Kinetics of KAT2 and SAG12 transcript accumulation in dark-induced senescing excised leaves from wild-type Col and KAT2as transgenic plants. (A) The KAT2 (filled squares) and SAG12 (filled circles) transcript levels were quantified, by qRT-PCR as described before, in leaf samples excised from wild-type Col plants exposed to darkness for the indicated times (days in darkness; d.i.d). (B) SAG12 and KAT2 transcripts were quantified at 0 d.i.d (grey bars) and 8 d.i.d (black bars) in excised darkened leaves from wild-type Col and the KAT2as transgenic lines 16C and 12G. All values for transcript levels were normalized by the endogenous content of ACT2/8 transcript and expressed relative to the levels quantified for Col plants at day 0. The experiment was repeated three times with similar results.

Fig. 6.

Natural leaf senescence in wild-type and KAT2as transgenic plants.
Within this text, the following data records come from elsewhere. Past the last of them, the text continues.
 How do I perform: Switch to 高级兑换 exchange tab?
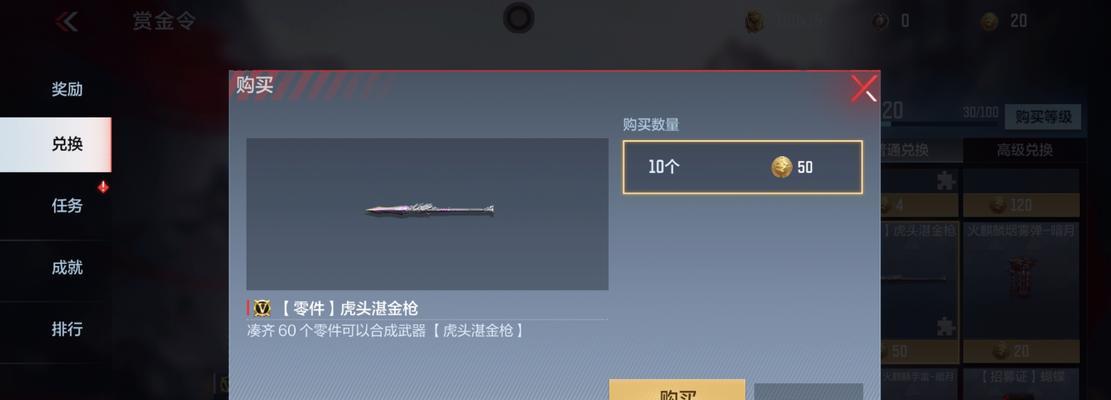pyautogui.click(x=1024, y=150)
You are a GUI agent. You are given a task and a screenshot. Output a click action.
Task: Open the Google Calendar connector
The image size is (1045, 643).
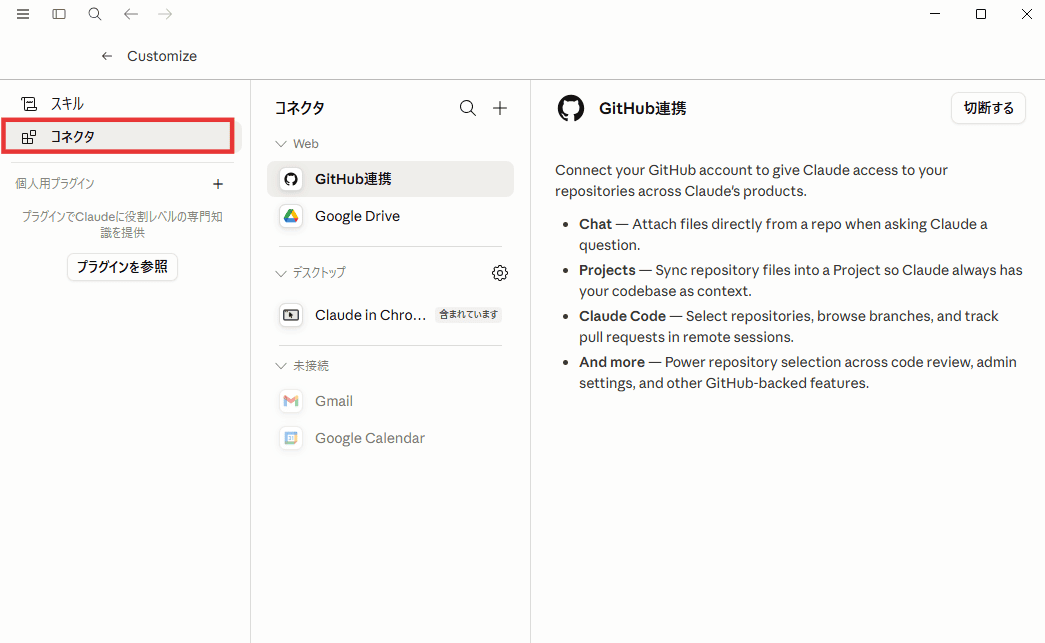(391, 438)
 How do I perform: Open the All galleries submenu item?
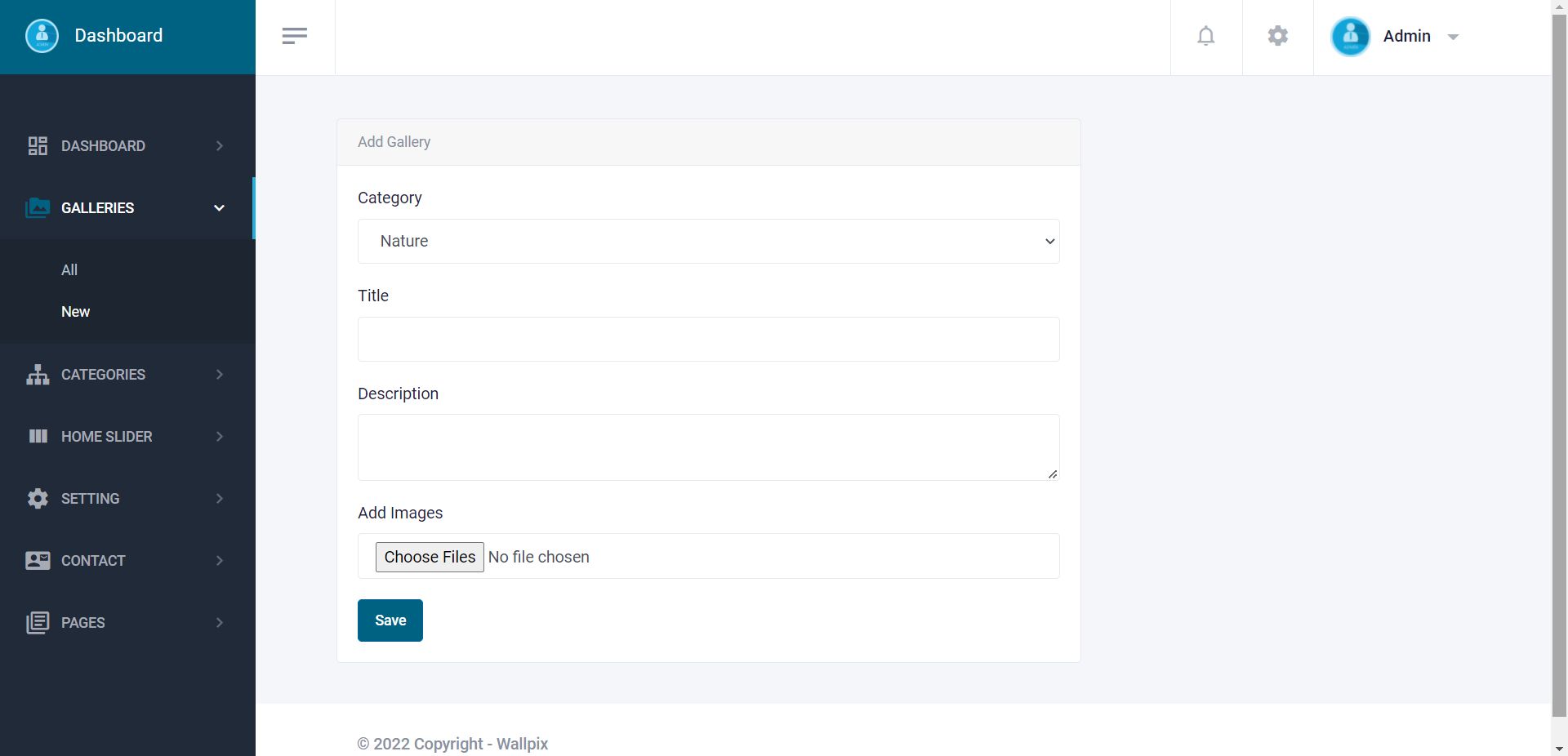click(x=69, y=270)
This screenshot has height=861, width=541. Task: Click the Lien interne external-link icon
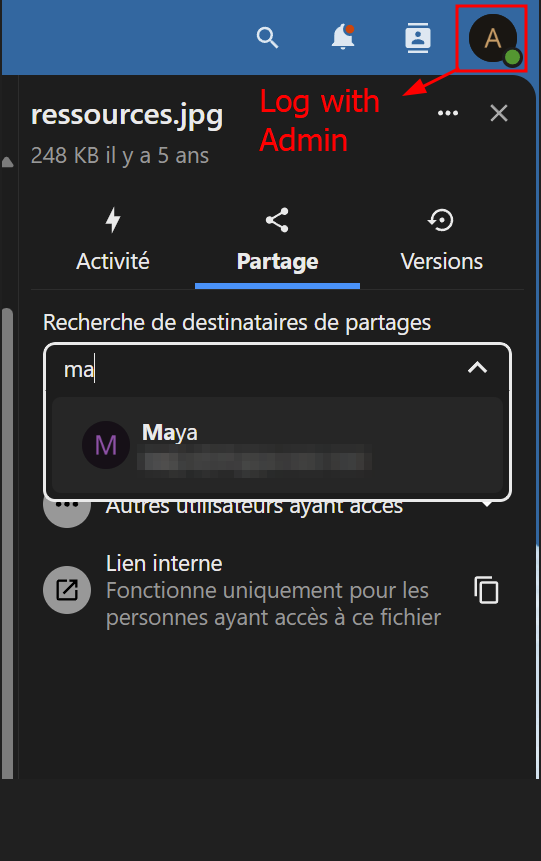[67, 590]
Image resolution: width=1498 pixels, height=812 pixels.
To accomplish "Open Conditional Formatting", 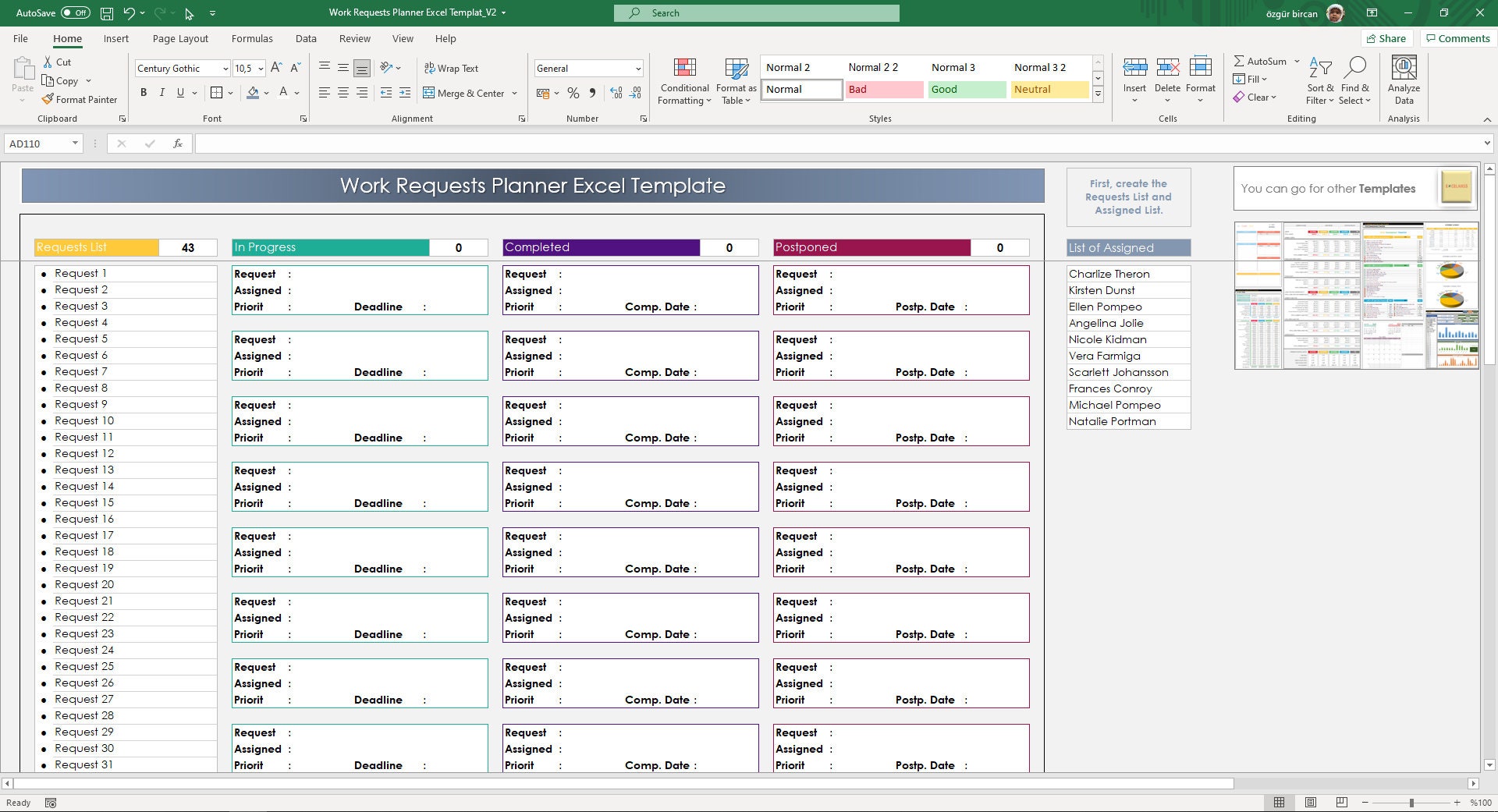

Every leaf from the rosette of wild-type Col and transgenic KAT2as lines 12G and 16C plants grown under long day photoperiodic conditions for 8 weeks were excised and the chlorophyll (a+b) contents quantified and plotted versus leaf position. Values are the mean of four independent replicate samples (three leaves per sample) and the error bars corresponded to the standard error. Values are expressed relative to the chlorophyll content of the youngest leaf in each genotype.